In the Netherlands, a few thousand babies develop a food allergy every year
that often will lead to lifelong restrictions. Oral immunotherapy (OIT) does
not lead to long-term tolerance (sustained unresponsiveness, SU) in older
children and adults and has many side effects. Immunotherapy at a young age has
hardly been studied, but there are good indications that this therapy can lead
to longterm tolerance. By using a lower dose of the food, the number of side
effects is probably limited. Little is known about the further practical
feasibility of this therapy in babies and infants.

Primary: Is OIT with standard food products safe to perform in children aged 9
to 24 months with a proven food allergy for hen's egg, peanut, cow's milk,
cashewnut, hazelnut, walnut and/or one of the more rare allergens (as soy, pits
and seeds (sesame seed, pine nut and wheat)? And what is the feasibility of OIT
with a low daily dose of a standard food product in these children?
Secondary: Can OIT induce long-term tolerance (SU) in children with a proven
food allergy in the age of 9 to 24 months (compared to a control group)? And
does tolerance persist in the years following therapy?

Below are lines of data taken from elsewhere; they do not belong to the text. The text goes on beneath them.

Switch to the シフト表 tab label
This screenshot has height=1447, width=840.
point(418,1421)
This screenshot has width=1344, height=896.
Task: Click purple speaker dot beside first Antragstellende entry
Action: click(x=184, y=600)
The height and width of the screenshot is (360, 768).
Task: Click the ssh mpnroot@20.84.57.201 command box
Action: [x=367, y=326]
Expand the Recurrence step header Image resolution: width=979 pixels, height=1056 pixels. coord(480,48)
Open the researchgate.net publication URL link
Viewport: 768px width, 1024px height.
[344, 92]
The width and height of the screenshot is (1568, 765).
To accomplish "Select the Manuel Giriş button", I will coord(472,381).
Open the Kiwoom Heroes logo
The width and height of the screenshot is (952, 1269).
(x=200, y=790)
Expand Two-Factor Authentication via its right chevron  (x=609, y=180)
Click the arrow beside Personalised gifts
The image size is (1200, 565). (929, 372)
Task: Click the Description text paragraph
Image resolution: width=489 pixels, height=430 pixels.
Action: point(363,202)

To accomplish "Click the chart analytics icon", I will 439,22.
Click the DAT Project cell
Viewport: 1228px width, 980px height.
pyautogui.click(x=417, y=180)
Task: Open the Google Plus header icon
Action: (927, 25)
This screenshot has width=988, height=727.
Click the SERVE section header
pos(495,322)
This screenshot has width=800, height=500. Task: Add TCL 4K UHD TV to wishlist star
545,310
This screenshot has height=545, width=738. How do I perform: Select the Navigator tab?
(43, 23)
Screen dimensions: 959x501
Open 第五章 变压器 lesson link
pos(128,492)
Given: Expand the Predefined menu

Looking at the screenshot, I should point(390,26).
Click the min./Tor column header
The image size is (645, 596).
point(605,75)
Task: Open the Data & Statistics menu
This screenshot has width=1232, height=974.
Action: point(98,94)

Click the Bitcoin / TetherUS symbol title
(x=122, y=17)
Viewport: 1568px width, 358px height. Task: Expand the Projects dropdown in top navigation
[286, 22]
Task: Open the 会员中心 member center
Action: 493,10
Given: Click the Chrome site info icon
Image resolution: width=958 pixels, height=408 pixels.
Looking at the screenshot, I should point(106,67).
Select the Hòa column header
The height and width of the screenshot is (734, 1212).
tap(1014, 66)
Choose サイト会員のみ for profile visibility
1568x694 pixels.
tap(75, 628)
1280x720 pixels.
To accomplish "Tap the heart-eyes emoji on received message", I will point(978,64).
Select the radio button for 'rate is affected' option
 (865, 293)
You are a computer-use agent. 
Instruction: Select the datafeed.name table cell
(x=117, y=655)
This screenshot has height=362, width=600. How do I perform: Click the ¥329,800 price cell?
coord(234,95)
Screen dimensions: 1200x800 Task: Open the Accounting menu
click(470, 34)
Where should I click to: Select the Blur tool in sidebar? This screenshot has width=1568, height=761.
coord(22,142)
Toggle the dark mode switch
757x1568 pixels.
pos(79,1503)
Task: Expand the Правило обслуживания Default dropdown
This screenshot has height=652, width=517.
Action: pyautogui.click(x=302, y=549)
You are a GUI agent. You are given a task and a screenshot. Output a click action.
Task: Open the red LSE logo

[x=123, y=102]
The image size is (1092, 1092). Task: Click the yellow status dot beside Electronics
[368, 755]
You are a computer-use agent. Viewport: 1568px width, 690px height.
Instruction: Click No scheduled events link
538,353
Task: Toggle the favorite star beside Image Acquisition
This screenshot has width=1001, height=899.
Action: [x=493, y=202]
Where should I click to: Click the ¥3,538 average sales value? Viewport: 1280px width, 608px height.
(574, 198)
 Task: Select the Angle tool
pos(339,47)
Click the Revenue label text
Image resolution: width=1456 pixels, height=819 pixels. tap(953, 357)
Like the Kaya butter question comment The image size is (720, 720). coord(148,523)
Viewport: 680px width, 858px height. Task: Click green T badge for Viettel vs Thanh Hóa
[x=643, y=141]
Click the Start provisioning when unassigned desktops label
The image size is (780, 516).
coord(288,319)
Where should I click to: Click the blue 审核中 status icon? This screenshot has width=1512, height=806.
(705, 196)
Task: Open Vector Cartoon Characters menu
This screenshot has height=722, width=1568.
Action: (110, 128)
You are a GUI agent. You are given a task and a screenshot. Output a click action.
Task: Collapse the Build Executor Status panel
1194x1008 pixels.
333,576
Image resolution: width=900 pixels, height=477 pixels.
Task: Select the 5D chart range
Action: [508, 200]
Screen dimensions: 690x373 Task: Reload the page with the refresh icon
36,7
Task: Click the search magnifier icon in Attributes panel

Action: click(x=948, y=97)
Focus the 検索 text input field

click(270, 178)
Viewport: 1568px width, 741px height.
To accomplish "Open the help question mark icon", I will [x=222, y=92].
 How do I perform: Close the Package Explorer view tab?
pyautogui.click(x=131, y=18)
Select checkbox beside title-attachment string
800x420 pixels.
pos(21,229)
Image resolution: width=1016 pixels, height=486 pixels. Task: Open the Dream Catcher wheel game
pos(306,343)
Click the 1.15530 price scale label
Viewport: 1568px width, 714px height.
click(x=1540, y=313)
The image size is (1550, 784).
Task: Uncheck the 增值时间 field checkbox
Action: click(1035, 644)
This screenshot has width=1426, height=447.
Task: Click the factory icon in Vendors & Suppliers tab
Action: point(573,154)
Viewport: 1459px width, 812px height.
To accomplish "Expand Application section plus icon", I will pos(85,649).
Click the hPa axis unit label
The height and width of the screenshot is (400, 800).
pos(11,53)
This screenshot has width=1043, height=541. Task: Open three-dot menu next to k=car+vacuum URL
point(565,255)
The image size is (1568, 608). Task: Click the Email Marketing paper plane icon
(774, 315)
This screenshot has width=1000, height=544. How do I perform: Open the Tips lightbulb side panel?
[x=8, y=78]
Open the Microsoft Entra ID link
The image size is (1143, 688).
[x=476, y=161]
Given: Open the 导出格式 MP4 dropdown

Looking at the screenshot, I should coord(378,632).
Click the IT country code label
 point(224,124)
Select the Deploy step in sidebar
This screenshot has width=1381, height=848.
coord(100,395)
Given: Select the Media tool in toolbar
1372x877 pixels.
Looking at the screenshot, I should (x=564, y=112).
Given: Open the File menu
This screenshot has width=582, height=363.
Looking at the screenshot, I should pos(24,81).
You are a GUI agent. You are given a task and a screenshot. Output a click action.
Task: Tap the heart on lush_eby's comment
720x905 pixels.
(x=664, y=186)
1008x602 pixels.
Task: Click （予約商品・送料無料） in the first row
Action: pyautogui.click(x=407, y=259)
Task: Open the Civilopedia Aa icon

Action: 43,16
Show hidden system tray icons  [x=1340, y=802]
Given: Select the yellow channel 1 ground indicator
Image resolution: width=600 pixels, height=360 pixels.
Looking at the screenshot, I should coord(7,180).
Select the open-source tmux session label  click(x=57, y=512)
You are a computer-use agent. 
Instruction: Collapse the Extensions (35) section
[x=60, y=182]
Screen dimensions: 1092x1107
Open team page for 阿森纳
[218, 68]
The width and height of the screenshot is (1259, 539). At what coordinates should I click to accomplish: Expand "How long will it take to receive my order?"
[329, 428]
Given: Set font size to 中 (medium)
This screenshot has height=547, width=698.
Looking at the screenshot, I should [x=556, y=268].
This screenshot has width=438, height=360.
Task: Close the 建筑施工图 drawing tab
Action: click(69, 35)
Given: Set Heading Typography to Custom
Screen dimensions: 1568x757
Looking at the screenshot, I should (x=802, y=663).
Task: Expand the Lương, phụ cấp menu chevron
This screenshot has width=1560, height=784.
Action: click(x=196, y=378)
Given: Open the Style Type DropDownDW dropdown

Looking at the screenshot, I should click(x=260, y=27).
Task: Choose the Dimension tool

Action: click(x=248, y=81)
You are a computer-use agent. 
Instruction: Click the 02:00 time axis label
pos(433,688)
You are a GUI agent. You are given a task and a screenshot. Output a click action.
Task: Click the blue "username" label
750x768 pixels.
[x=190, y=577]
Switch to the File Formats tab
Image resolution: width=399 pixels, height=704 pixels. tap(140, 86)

An explorative prospective intervention study combined with a control group to
compare the induction of spontaneous tolerance with the induction of tolerance
by OIT.

Children who are enrolled in the ORKA study start with the OIT (daily intake of
a small amount of food for which the patient is allergic) within about 2 weeks
after the provocation test. After the maintenance dose has been reached, this
will be continued for 12 months. Children come to the hospital after 6 months
for an extra check. A provocation takes place 4 weeks after the discontinuation
of the OIT. If this provocation test is negative then a follow-up provocation
test takes place 2 years after discontinuation of OIT after 12 weeks of strict
avoidance of the specific allergen

In every child with a food allergy, different tests and / or a food provocation
takes place. The extra burden of this study is: a maximum of 3 blood tests, 2
visits to the policlinic and 2-15 visits to the clinic for provocation or
increasing the dose. Parents will complete questionnaires and track the daily
administration of the food product in an app.
Patients have an extra risk of an allergic reaction, which is usually mild in
nature, but a serious allergic reaction with, for example, bronchoconstriction
is not excluded.
The advantage of participating in the study is the possibility of a definitive
cure for an otherwise lifelong existing food allergy. Parents often find this
possibility more important than the burden of hospital visits, extra blood
collection and the risk of allergic reactions. In addition to the individual
benefit of participating in the study, the study contributes to the development
of a treatment perspective for other children with a food allergy.